- Posted by Richard Croft on March 26, 2012 filed in Trading Strategies
The old adage “buy on the rumor, sell on the news” might not be a very solid principle on which to build a longer term portfolio. However, it often presents interesting opportunities for short-term speculators who might want to bet on a quick turn in a company’s share price, particularly after a sharp run-up.
Such a case might well be Lululemon Athletica Inc. (TSX: LLL, Friday’s close $75.80), the Vancouver-based retailer of yoga and athletic-wear. The company reported consensus-beating fourth quarter financials last week, hitting $1 billion in annual sales for the first time in its history. Who’d have thought that demand for colorful leggings and athletic tops would be so strong that some stores simply did not have enough supply?
So, for the final quarter of 2011, the company posted US$0.51 earnings per share, as same-store sales surged 26% from a year ago. Analysts’ consensus had been for an eps of US$0.49. The company estimated full-year earnings to be in a range between US$1.50 and US$1.57 per share for the current fiscal year. It plans to open 37 new stores this year, adding to its current chain of 174 stores worldwide, and spending up to US$75 million in the process.
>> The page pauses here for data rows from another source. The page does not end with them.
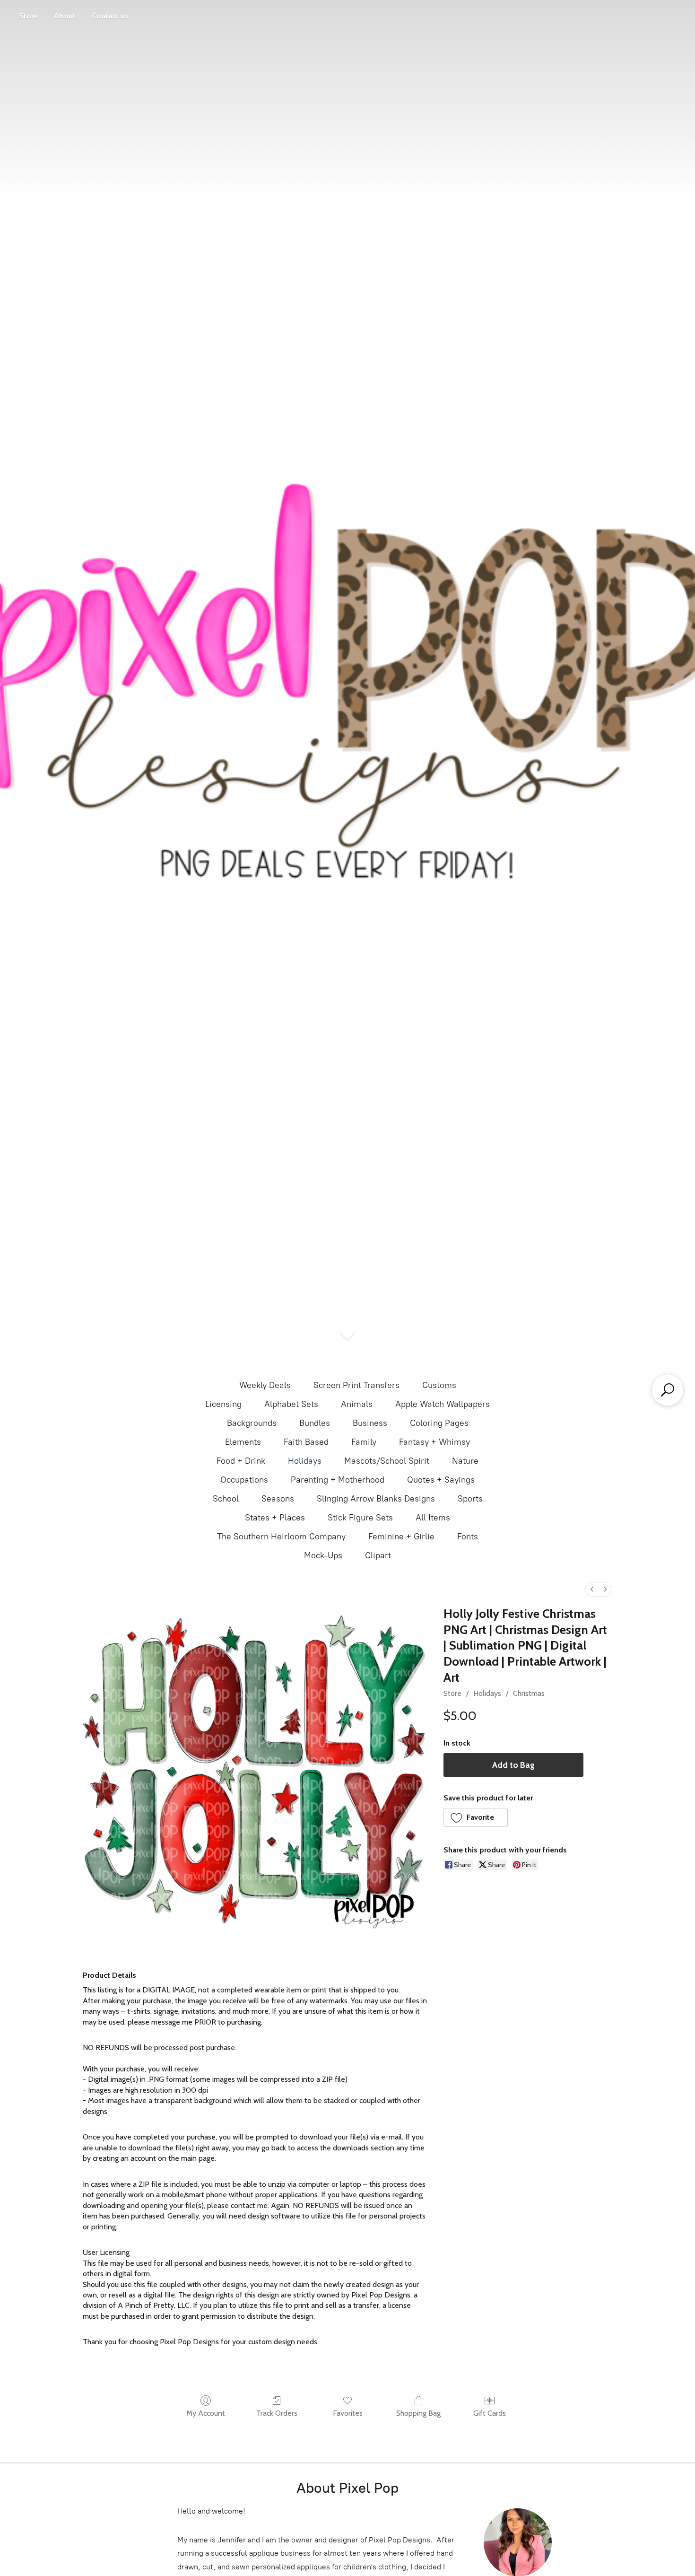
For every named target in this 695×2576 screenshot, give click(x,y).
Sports (470, 1498)
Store (28, 15)
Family (363, 1442)
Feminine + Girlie (401, 1536)
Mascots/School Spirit (386, 1461)
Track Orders (276, 2413)
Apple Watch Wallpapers (442, 1404)
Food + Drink (241, 1461)
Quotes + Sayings (441, 1480)
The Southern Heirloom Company (281, 1536)
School (226, 1498)
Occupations (244, 1480)
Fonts (467, 1536)
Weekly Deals (265, 1385)
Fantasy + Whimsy (434, 1442)
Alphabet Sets (291, 1404)
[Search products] (667, 1389)
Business (370, 1423)
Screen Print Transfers (356, 1385)
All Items (433, 1517)
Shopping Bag (418, 2413)
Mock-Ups (323, 1555)
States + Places (275, 1517)
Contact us (110, 15)
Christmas (529, 1693)
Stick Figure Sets (360, 1517)
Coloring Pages (439, 1423)
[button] (475, 1817)
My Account (205, 2413)
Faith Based (306, 1442)
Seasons (277, 1498)
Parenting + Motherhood (337, 1480)
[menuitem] (592, 1589)
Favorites (348, 2413)
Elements (243, 1442)
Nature (465, 1461)
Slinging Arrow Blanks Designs (376, 1498)
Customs (439, 1385)
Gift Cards (489, 2413)
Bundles (314, 1423)
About (65, 15)
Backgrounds (252, 1423)
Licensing (223, 1404)
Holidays (304, 1461)
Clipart (378, 1555)
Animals (357, 1404)
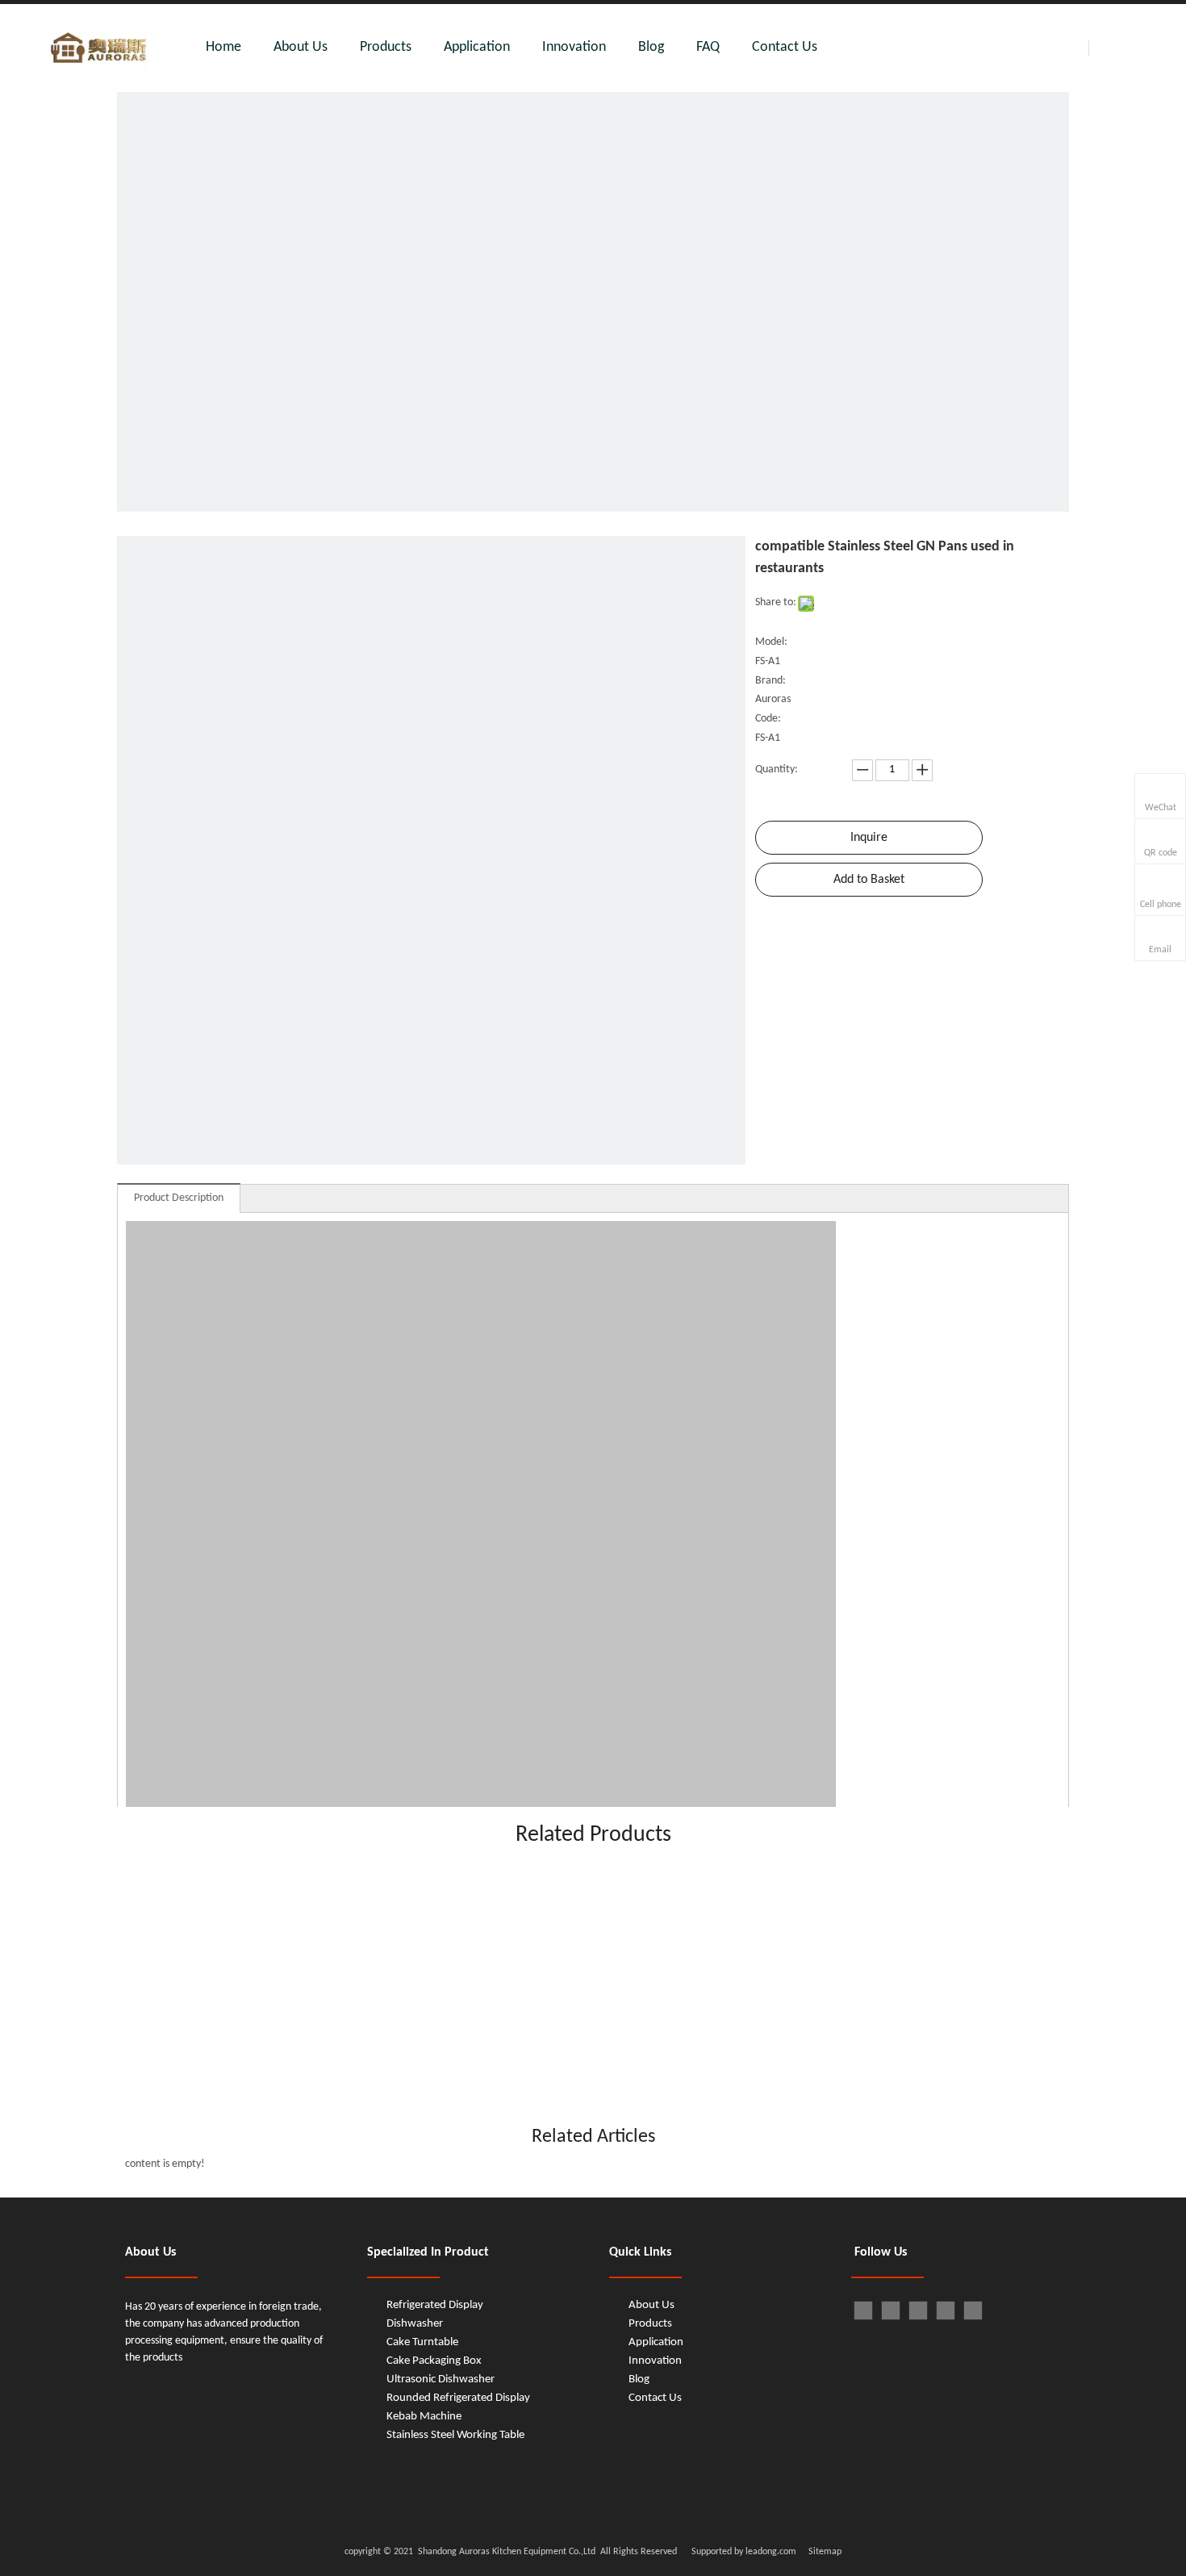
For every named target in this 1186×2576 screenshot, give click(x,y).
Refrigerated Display (434, 2305)
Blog (651, 47)
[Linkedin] (891, 2310)
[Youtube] (945, 2310)
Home (223, 47)
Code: (768, 719)
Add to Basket (868, 879)
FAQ (708, 47)
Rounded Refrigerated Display (458, 2398)
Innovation (574, 47)
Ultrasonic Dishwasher (440, 2379)
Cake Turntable (422, 2342)
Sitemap (824, 2552)
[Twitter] (918, 2310)
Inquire (868, 837)
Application (477, 47)
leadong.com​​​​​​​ (769, 2552)
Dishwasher (414, 2324)
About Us (301, 47)
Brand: (770, 681)
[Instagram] (973, 2310)
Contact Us (784, 47)
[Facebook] (863, 2310)
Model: (771, 642)
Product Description (178, 1198)
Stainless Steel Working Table (455, 2435)
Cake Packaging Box (434, 2361)
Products (385, 47)
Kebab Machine (423, 2417)
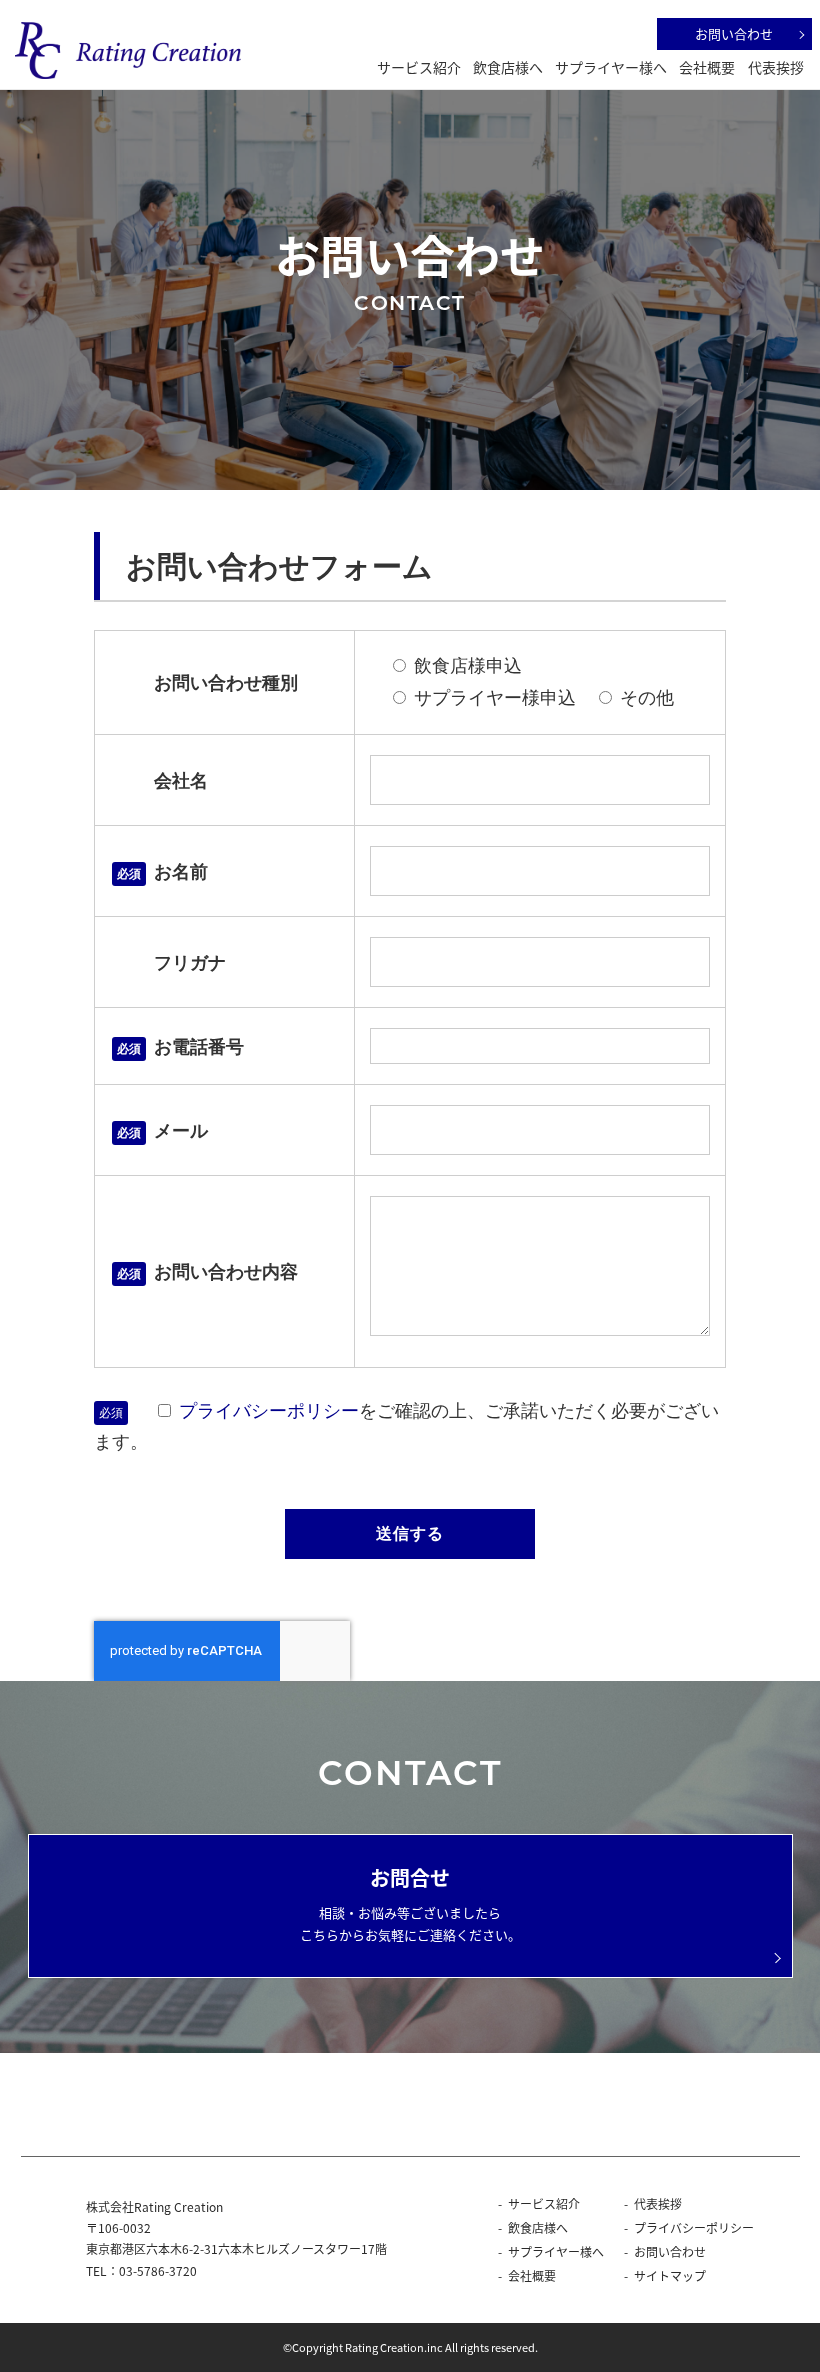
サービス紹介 (419, 67)
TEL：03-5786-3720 (141, 2270)
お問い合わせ (734, 33)
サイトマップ (670, 2275)
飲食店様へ (508, 67)
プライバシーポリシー (269, 1411)
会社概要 (707, 67)
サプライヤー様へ (611, 67)
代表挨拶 (776, 67)
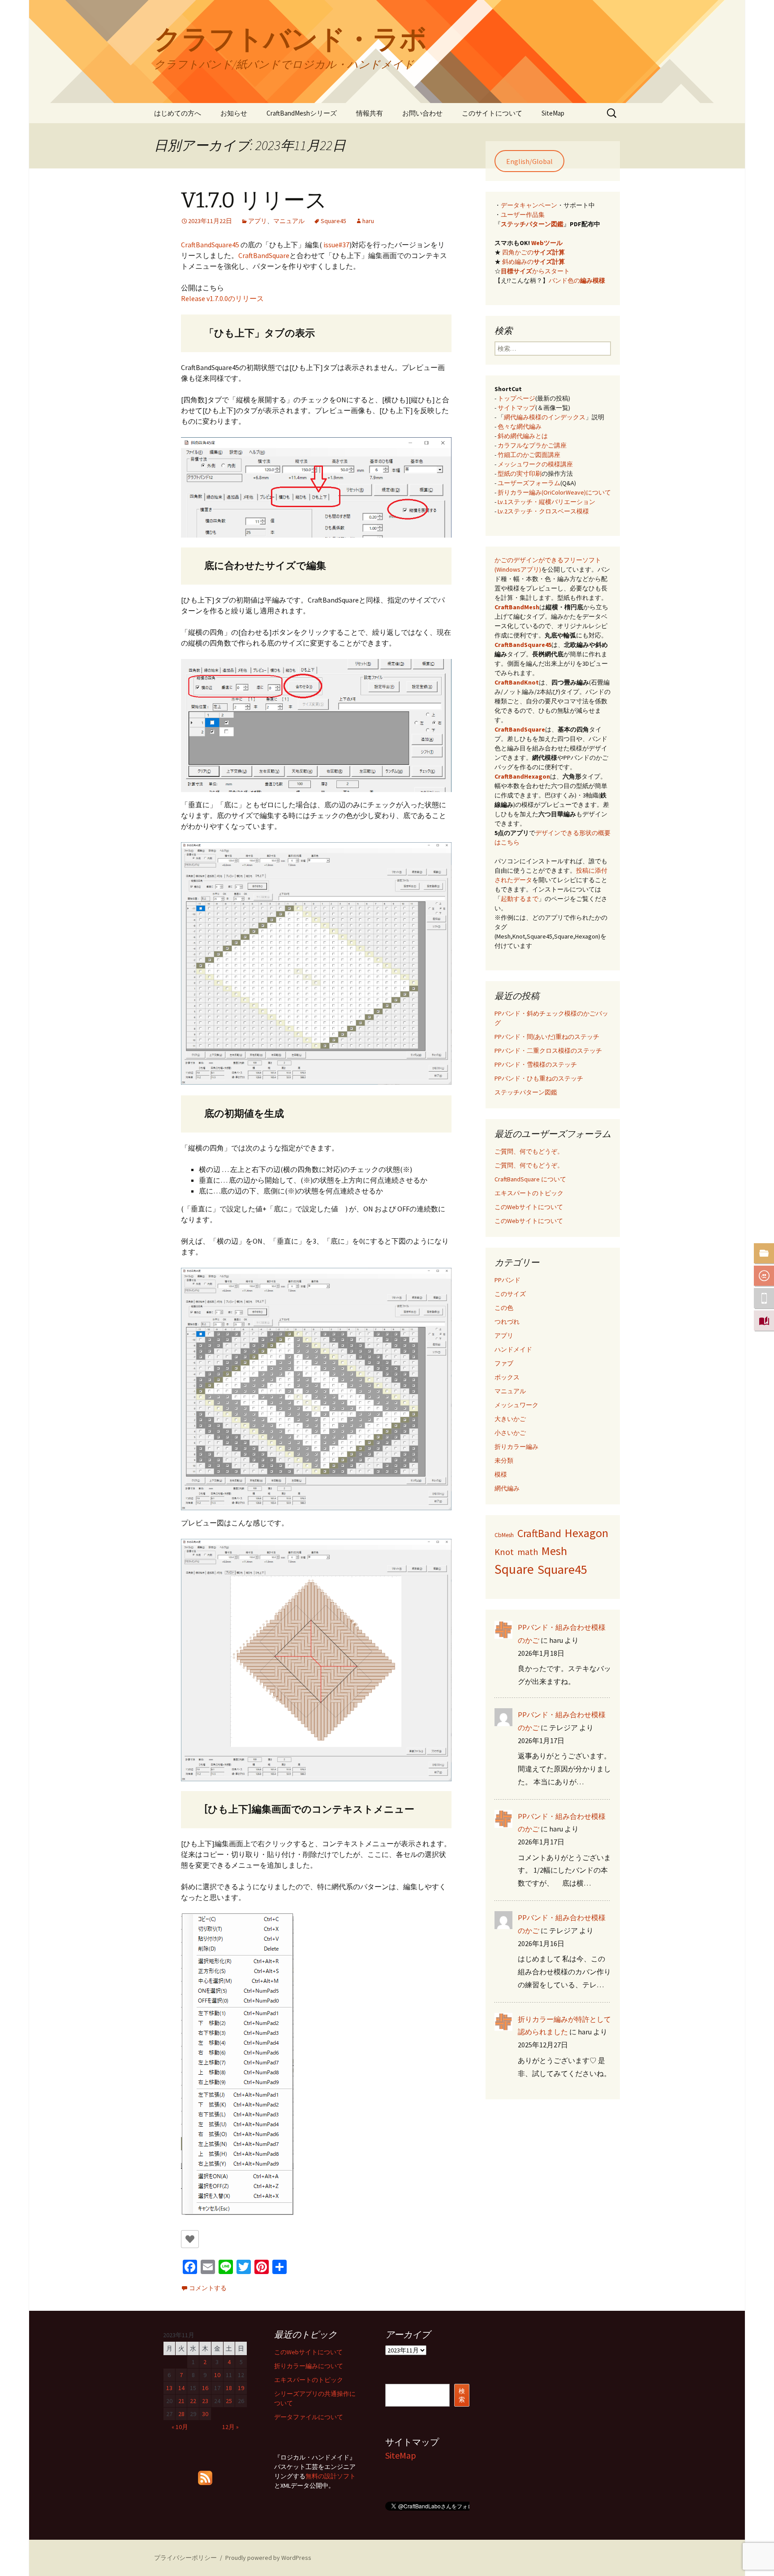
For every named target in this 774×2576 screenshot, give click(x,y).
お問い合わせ (422, 113)
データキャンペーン (529, 205)
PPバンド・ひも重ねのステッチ (538, 1078)
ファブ (503, 1363)
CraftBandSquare (263, 255)
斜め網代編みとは (523, 436)
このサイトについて (492, 113)
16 (205, 2388)
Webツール (547, 243)
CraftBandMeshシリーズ (302, 113)
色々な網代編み (520, 426)
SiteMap (553, 113)
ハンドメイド (513, 1349)
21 (181, 2401)
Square (514, 1569)
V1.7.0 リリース (254, 200)
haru (368, 221)
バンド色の (577, 280)
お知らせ (233, 113)
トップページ (516, 398)
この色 (503, 1308)
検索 (462, 2395)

Lululemon shares have advanced 67% since last December, in what could be seen as a classic case of a powerful sentiment-driven, “buy-on-the-rumor” gain. But now, with fourth-quarter financials out of the way, an argument could be made that the company’s trailing P/E at 65 and forward P/E at 47 might be too aggressive, setting the stage for a pullback in share price.
If you believe the share price is a bit too aggressive and are inclined to execute a “sell-on-the-news” type of trade, you light look at a speculative short term put position. For example, buying the LLL May 74 puts at $3.25 look interesting.